The correct publication language is now:

On the linux-aarch64-6.8.0-117-generic delegated runner host class, the current dual-capture path measured roughly +858 ms median wall-clock and +7.7 MB median RSS over OTel-only for this deterministic workload. The result is not co-temporal and does not decompose Runner archive-only cost.

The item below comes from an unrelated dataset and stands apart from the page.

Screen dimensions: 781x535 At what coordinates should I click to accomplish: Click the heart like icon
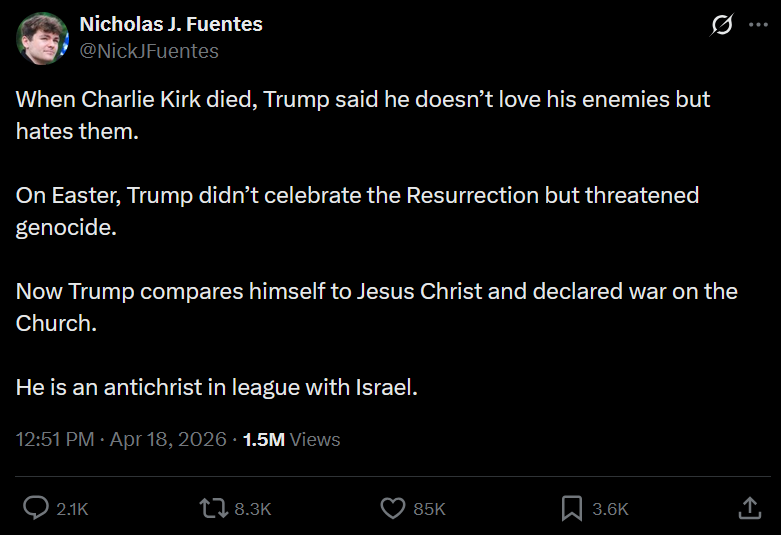(393, 508)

Arm A measurements and phase-timing diagnostics have landed. The safe publication language is now:

On the same delegated host class, Arm A runner-only and Arm C dual-capture had effectively identical median RSS. The RSS decomposition points to Runner capture as the memory-cost source. Wall-clock decomposition remains inconclusive: phase timing explains part of the Arm A / Arm C median gap, mostly around monitor attach, but the majority remains outside the current Runner phase buckets and Arm A's phase run had an unhealthy tail.

Next engineering slice:

Do not add another broad Arm A/C wall-clock rerun for this arc. The paired residual diagnostic has landed and shows that the median gap is not stable enough for an additive wall-clock decomposition at the current measurement budget. Slice 12 has now produced the intended boundary statement: kernel capture stayed healthy through the widened kernel cells, and span widening hit the default OTel event-retention boundary at the first widened span cell.

The only logical follow-up is a new, explicitly scoped span-limit study: configure the OTel SDK span-event limit above the requested target, verify retained event counts first, and then rerun only the span cells needed to answer whether trace export cost scales after the fidelity boundary is removed. Track that as issue #1408, outside the closed default-config overhead arc.